Text block:
━━━━

It’s
Soccer World Cup time. Every
mis-directed kick, every off side, every fumble, along with every magic moment
– caught in the moment to be dissected, wept or laughed about by commentators
and fans. Soccer is just one sport among many that shows our love for venting
passion and being entertained.
There’s
plenty of passion in courtroom trials, at home and abroad. It’s often ‘make or
break’ for the parties. And as for the
entertainment: have you noticed how much
attention the media pays to any trial where journalists are in the dock? Or to those trials where a tall poppy seems
likely to be cut down? Or those trials where the sheer magnitude of the
criminal activity – be that war crime, serial killing, ripping off a bank,
massive pollution, draws the media like predators to the smell of blood. Think
of the current English trials of the former News of the World staff, and those
of the aged entertainers who, it is said, repeatedly groped. Think of Egypt and the Al Jazeera
journalists. Think of China, and on it
goes.
But
can you remember even a paragraph of recent, informed, quality mass media critique
of court room advocates whose shortcomings and strengths in court lose and win
cases that affect personal liberty and business viability? More likely is a silly, adulatory comment
about how some mediocre advocate monstered a witness, that witness already
being destroyed by the known facts. Let’s face it, if we’re serious about
getting informed media comment about trials then we need to provide more journalists
with the critical skills to do that job.
There’s an opportunity for NITA here.
Of
course, once we do that then the cat will be right out of the bag. Better
trained media will quickly appreciate that the tedium of so many trials reflects
the poor quality of play. And why is a
trial – that real time investigation of past human activity that is so
important to the parties - so tedious? Alas, there is no reason to improve: the
advocates are content with things as they are; the parties who have a good
enough knowledge of the rules of their favourite sport and the experience to
distinguish good play from bad, they have nothing with which they can evaluate
advocacy performance. There are no
replays, no panel discussions, no open market in which advocates are traded,
not even training sessions where ‘form’ can be assessed.
There
is much more poor trial advocacy than there is good trial advocacy. As evidence of that I had more than 1000
recent law graduates, over a dozen years, observe criminal hearings around
Australia and assess the advocacy that they saw and heard using well-accepted
criteria. Good advocacy never accounted
for better than 20%. This is the inevitable result of playing a game in which
the rules receive a lot of attention, but the actual play barely any. Sports journalism seems to bring plenty of
informed criticism. Witness not only the soccer World Cup, but any weekend reporting
of all top level sport. Not so
advocacy.

━━━━

Recorded information:

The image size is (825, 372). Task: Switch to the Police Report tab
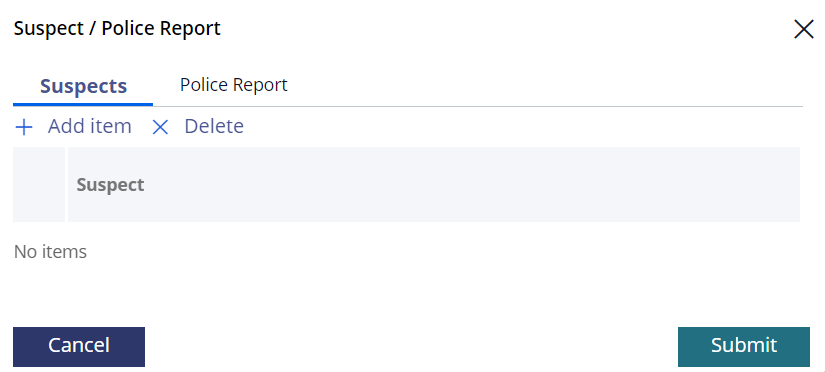(234, 85)
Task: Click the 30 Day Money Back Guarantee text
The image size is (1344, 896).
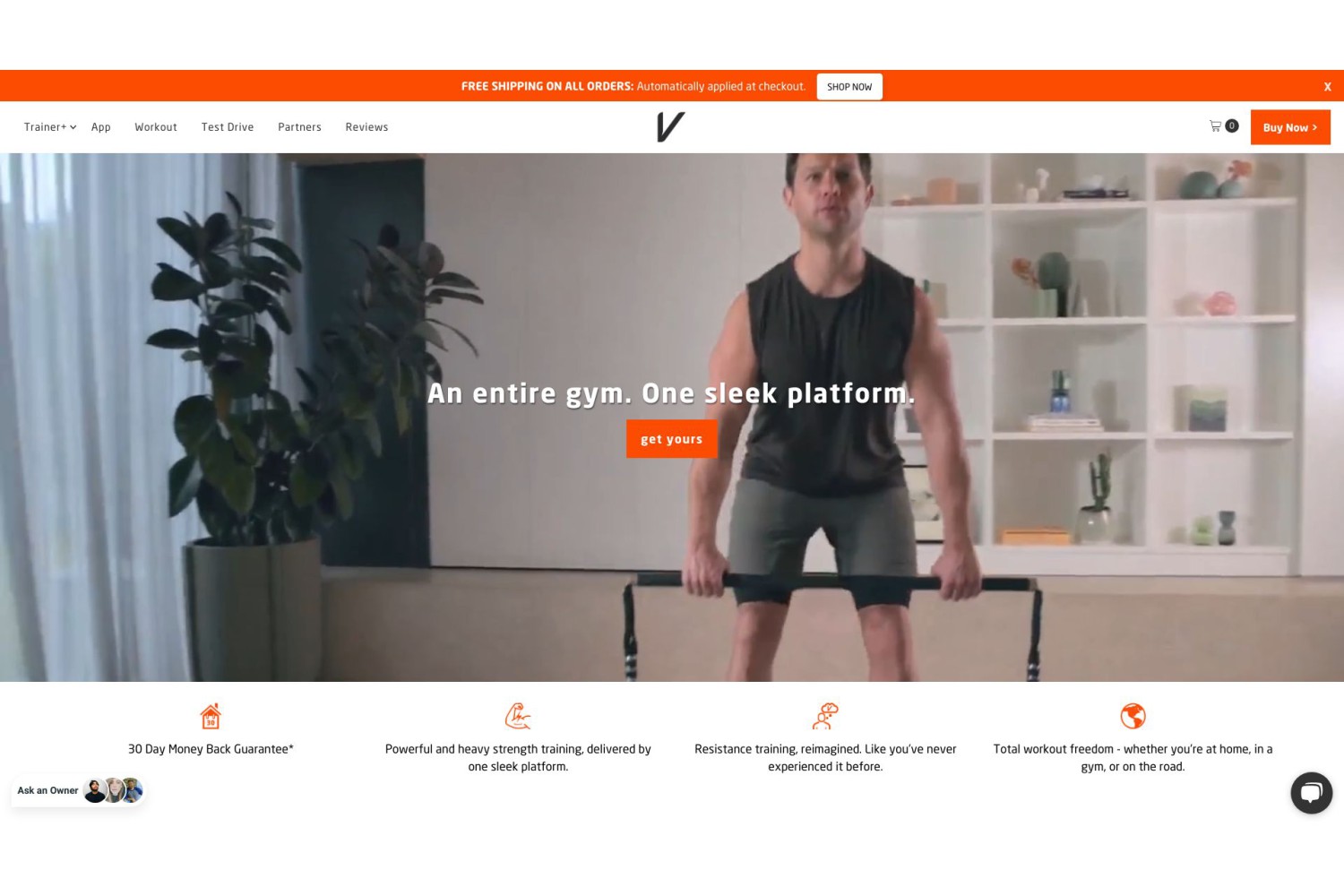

━━━━

Work instructions:
1 – Copy the part of the piece on trial advocacy starting with "There’s an opportunity" and going on through "can be assessed.".
2 – In the piece on trial advocacy, how many recent law graduates observed criminal hearings around Australia?

Solved tasks:
1 –
There’s an opportunity for NITA here.
Of
course, once we do that then the cat will be right out of the bag. Better
trained media will quickly appreciate that the tedium of so many trials reflects
the poor quality of play. And why is a
trial – that real time investigation of past human activity that is so
important to the parties - so tedious? Alas, there is no reason to improve: the
advocates are content with things as they are; the parties who have a good
enough knowledge of the rules of their favourite sport and the experience to
distinguish good play from bad, they have nothing with which they can evaluate
advocacy performance. There are no
replays, no panel discussions, no open market in which advocates are traded,
not even training sessions where ‘form’ can be assessed.

2 – More than 1000